Give the entries again, exactly as they stand.

--- Record excerpts Enclosed Below ---

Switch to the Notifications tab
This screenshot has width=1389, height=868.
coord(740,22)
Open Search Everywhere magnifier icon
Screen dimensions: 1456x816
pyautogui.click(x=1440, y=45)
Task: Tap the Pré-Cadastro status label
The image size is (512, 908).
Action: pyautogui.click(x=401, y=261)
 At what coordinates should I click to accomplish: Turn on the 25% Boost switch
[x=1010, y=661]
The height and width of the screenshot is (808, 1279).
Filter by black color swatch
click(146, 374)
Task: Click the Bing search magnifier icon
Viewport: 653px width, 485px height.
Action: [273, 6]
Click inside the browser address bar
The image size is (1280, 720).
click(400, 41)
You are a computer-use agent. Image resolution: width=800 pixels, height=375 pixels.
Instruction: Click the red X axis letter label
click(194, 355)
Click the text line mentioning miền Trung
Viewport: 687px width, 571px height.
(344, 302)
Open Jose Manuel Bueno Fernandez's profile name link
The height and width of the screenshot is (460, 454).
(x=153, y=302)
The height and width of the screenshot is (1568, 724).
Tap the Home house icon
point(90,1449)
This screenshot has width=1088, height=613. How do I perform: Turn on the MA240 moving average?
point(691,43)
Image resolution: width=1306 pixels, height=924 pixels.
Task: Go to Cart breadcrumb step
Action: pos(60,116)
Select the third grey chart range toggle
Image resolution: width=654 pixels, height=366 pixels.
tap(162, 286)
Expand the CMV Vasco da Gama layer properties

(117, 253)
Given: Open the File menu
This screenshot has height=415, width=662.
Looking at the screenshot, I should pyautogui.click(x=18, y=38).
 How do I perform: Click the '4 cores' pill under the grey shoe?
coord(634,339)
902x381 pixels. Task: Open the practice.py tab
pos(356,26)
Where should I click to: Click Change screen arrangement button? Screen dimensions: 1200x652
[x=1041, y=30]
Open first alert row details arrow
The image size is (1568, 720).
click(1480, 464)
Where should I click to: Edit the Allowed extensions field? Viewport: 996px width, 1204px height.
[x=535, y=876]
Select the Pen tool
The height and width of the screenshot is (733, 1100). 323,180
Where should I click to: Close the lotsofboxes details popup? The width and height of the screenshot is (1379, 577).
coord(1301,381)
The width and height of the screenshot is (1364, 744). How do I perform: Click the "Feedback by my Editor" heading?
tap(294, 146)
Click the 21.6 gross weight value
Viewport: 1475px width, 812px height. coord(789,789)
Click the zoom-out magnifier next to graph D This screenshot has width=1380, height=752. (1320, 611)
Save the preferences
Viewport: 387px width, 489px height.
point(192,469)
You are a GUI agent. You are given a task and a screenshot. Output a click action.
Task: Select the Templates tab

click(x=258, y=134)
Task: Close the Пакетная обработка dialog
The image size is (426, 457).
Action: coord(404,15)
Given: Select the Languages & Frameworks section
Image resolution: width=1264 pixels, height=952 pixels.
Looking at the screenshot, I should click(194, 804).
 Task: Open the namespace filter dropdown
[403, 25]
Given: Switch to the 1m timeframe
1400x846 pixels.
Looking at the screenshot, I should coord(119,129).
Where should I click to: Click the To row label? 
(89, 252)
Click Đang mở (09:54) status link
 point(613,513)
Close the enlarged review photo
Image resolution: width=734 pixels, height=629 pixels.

--- End of Enclosed Record excerpts ---

■ **Answer space**:
Switch to the Notifications tab
This screenshot has width=1389, height=868.
coord(740,22)
Open Search Everywhere magnifier icon
Screen dimensions: 1456x816
pyautogui.click(x=1440, y=45)
Task: Tap the Pré-Cadastro status label
The image size is (512, 908).
Action: pyautogui.click(x=401, y=261)
 At what coordinates should I click to accomplish: Turn on the 25% Boost switch
[x=1010, y=661]
The height and width of the screenshot is (808, 1279).
Filter by black color swatch
click(146, 374)
Task: Click the Bing search magnifier icon
Viewport: 653px width, 485px height.
Action: [273, 6]
Click inside the browser address bar
The image size is (1280, 720).
click(400, 41)
You are a computer-use agent. Image resolution: width=800 pixels, height=375 pixels.
Instruction: Click the red X axis letter label
click(194, 355)
Click the text line mentioning miền Trung
Viewport: 687px width, 571px height.
(344, 302)
Open Jose Manuel Bueno Fernandez's profile name link
The height and width of the screenshot is (460, 454).
(x=153, y=302)
The height and width of the screenshot is (1568, 724).
Tap the Home house icon
point(90,1449)
This screenshot has width=1088, height=613. How do I perform: Turn on the MA240 moving average?
point(691,43)
Image resolution: width=1306 pixels, height=924 pixels.
Task: Go to Cart breadcrumb step
Action: pos(60,116)
Select the third grey chart range toggle
Image resolution: width=654 pixels, height=366 pixels.
tap(162, 286)
Expand the CMV Vasco da Gama layer properties

(117, 253)
Given: Open the File menu
This screenshot has height=415, width=662.
Looking at the screenshot, I should pyautogui.click(x=18, y=38).
 How do I perform: Click the '4 cores' pill under the grey shoe?
coord(634,339)
902x381 pixels. Task: Open the practice.py tab
pos(356,26)
Where should I click to: Click Change screen arrangement button? Screen dimensions: 1200x652
[x=1041, y=30]
Open first alert row details arrow
The image size is (1568, 720).
click(1480, 464)
Where should I click to: Edit the Allowed extensions field? Viewport: 996px width, 1204px height.
[x=535, y=876]
Select the Pen tool
The height and width of the screenshot is (733, 1100). 323,180
Where should I click to: Close the lotsofboxes details popup? The width and height of the screenshot is (1379, 577).
coord(1301,381)
The width and height of the screenshot is (1364, 744). How do I perform: Click the "Feedback by my Editor" heading?
tap(294, 146)
Click the 21.6 gross weight value
Viewport: 1475px width, 812px height. coord(789,789)
Click the zoom-out magnifier next to graph D This screenshot has width=1380, height=752. (1320, 611)
Save the preferences
Viewport: 387px width, 489px height.
point(192,469)
You are a GUI agent. You are given a task and a screenshot. Output a click action.
Task: Select the Templates tab

click(x=258, y=134)
Task: Close the Пакетная обработка dialog
The image size is (426, 457).
Action: coord(404,15)
Given: Select the Languages & Frameworks section
Image resolution: width=1264 pixels, height=952 pixels.
Looking at the screenshot, I should click(194, 804).
 Task: Open the namespace filter dropdown
[403, 25]
Given: Switch to the 1m timeframe
1400x846 pixels.
Looking at the screenshot, I should coord(119,129).
Where should I click to: Click the To row label? 
(89, 252)
Click Đang mở (09:54) status link
 point(613,513)
Close the enlarged review photo
Image resolution: width=734 pixels, height=629 pixels.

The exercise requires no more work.